- _Tarea escrita a_: Según el fragmento que aparece más abajo, ¿qué necesita una narración, de acuerdo con lo que explica Carlos?

- _Fragmento mostrado_:

Tu no sabes por qué.
Pero un día te levantas y en tu cabeza va naciendo una historia. Según pasan los minutos se va haciendo grande, cambiando y derivándose en cosas antes impensadas.
Tu no sabes por qué.
Dicen que la inspiración no existe, por eso no sé por qué a mi me nacen las historias sin que yo haga nada por quererlas ni por evitarlas, en un perpetuo “sin-queriendo”.
Y Carlos, mi Jefe de Estudios, me explica, porque es letrado (¿el profesor de letras es letrado? Si no lo es, merece serlo) que una narración necesita coherencia.

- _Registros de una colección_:
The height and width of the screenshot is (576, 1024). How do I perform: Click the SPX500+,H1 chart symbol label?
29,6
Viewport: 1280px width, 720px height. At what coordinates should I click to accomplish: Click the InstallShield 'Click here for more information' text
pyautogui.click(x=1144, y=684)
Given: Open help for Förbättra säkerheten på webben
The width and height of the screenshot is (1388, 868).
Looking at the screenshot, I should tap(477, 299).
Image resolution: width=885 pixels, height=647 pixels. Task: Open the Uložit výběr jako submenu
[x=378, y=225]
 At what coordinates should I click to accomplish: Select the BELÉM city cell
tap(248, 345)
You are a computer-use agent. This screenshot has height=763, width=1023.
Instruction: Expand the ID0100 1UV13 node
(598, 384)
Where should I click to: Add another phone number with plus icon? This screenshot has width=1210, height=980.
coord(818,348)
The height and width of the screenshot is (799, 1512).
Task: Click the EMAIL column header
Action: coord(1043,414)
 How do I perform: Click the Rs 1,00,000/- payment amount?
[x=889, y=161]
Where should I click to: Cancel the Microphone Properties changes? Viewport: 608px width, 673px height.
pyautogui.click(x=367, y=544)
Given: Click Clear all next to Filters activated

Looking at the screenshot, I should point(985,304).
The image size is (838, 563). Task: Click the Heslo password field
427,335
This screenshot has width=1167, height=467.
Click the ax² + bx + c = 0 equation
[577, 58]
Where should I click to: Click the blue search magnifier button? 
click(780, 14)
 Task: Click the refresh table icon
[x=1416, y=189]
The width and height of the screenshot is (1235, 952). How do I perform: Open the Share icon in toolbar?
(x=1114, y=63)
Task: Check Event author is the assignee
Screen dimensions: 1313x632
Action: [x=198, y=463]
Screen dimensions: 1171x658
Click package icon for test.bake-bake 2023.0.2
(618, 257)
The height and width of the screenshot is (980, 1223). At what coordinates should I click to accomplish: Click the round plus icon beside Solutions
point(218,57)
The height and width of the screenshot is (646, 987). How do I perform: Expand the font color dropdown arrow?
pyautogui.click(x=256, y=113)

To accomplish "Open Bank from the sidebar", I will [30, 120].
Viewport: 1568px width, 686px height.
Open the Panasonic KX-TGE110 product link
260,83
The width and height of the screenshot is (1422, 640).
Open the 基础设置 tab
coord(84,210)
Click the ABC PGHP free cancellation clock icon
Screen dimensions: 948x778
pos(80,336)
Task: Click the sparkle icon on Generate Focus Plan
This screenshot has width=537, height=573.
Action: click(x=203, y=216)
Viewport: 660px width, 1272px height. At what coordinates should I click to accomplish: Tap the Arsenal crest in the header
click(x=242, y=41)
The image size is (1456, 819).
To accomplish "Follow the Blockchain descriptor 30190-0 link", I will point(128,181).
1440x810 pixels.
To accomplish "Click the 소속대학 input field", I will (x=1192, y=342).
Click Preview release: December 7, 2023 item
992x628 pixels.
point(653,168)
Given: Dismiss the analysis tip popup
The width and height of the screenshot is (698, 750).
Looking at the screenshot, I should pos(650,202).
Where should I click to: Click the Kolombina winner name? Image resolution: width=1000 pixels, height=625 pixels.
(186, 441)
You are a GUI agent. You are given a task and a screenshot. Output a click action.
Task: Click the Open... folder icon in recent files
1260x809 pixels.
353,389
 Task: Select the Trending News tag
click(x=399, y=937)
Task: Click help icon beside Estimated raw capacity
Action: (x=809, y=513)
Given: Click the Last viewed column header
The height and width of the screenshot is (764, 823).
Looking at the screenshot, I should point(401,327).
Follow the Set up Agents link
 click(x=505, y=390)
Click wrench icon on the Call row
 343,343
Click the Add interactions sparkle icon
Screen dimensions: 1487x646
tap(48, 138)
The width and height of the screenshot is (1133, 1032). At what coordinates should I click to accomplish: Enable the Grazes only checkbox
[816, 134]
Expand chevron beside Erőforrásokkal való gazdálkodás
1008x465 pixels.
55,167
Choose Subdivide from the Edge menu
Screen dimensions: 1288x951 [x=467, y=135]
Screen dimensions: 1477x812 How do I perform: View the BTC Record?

- _Tarea escrita b_: Reproduce sin ningún cambio las entradas que van desde la línea que contiene "Given: Click the Last viewed column header" hasta el final de las entradas, incluidos ambos extremos.

- _Resultado de la tarea a_: Una narración necesita coherencia.

- _Resultado de la tarea b_:
Given: Click the Last viewed column header
The height and width of the screenshot is (764, 823).
Looking at the screenshot, I should point(401,327).
Follow the Set up Agents link
 click(x=505, y=390)
Click wrench icon on the Call row
 343,343
Click the Add interactions sparkle icon
Screen dimensions: 1487x646
tap(48, 138)
The width and height of the screenshot is (1133, 1032). At what coordinates should I click to accomplish: Enable the Grazes only checkbox
[816, 134]
Expand chevron beside Erőforrásokkal való gazdálkodás
1008x465 pixels.
55,167
Choose Subdivide from the Edge menu
Screen dimensions: 1288x951 [x=467, y=135]
Screen dimensions: 1477x812 How do I perform: View the BTC Record?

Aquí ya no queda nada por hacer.